- EXTRACTED RECORDS:
------------------------------
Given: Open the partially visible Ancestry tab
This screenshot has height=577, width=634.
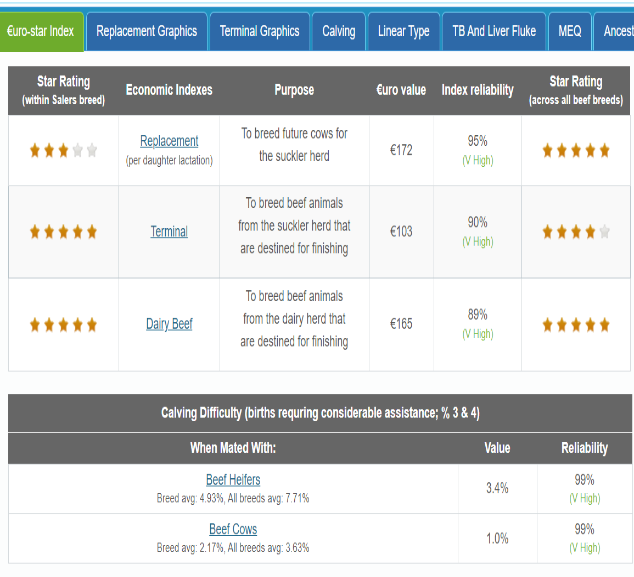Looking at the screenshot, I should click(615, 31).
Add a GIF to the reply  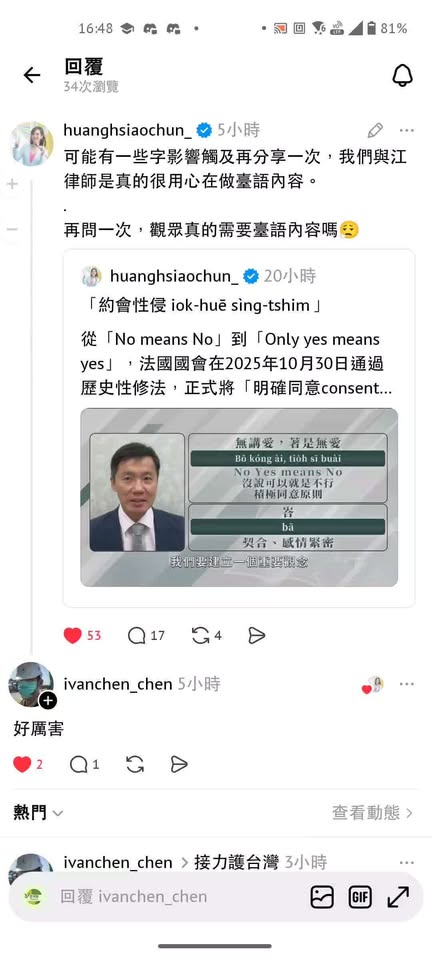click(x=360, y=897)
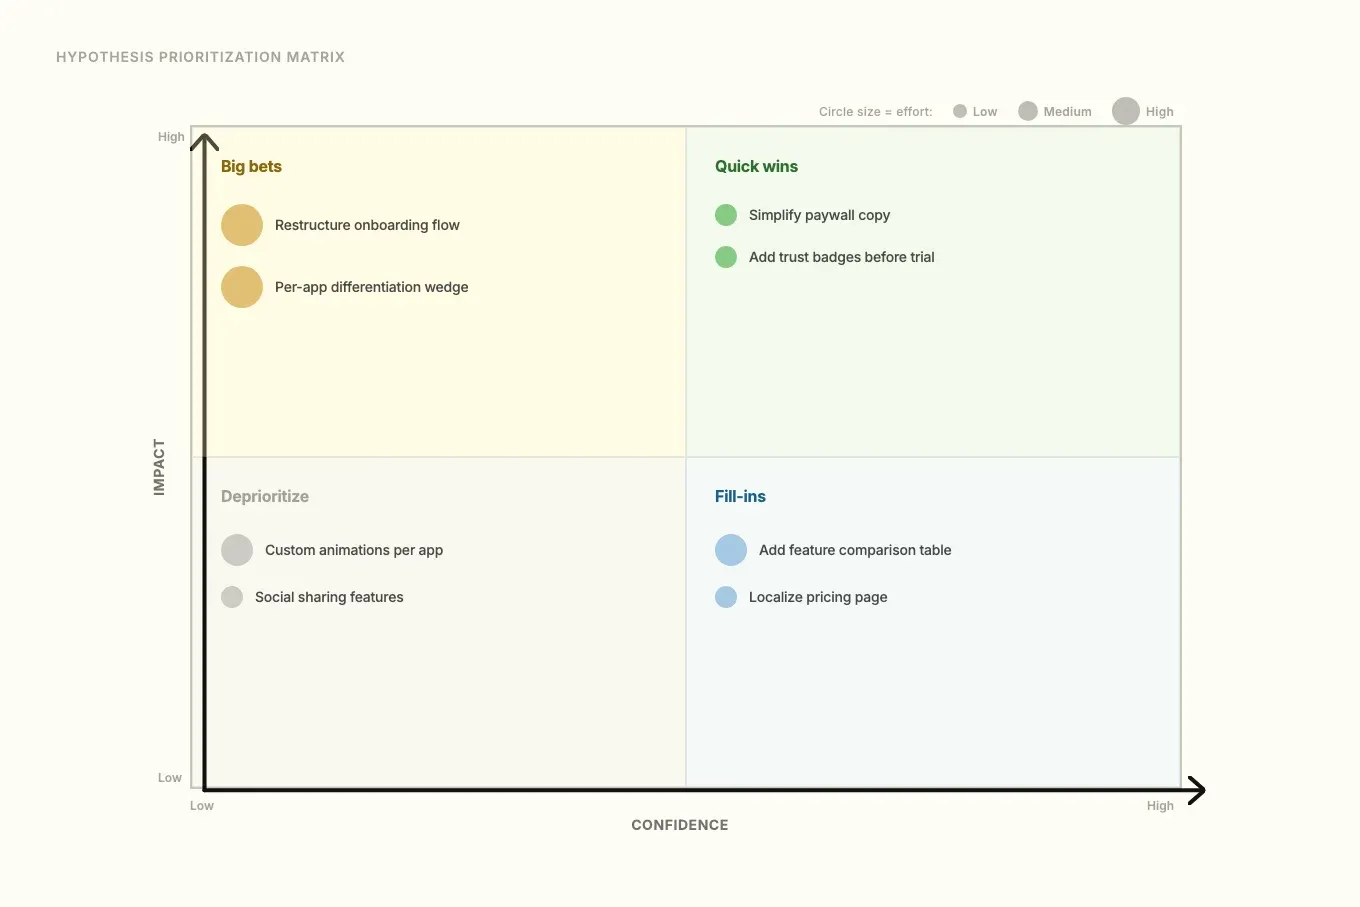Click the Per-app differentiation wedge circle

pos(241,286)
------------------------------
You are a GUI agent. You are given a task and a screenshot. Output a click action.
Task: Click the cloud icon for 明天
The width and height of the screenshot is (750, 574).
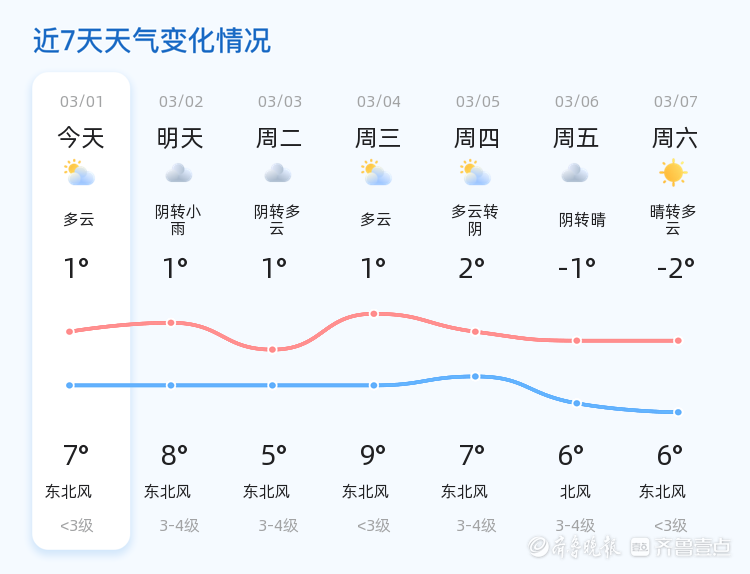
------------------------------
- PROBLEM TO SOLVE: From the records above, extract exactly and only the lines that begin at the line with "You are a GUI" and stop after the line with "The width and".

- FINISHED EXERCISE:
You are a GUI agent. You are given a task and a screenshot. Output a click action.
Task: Click the cloud icon for 明天
The width and height of the screenshot is (750, 574).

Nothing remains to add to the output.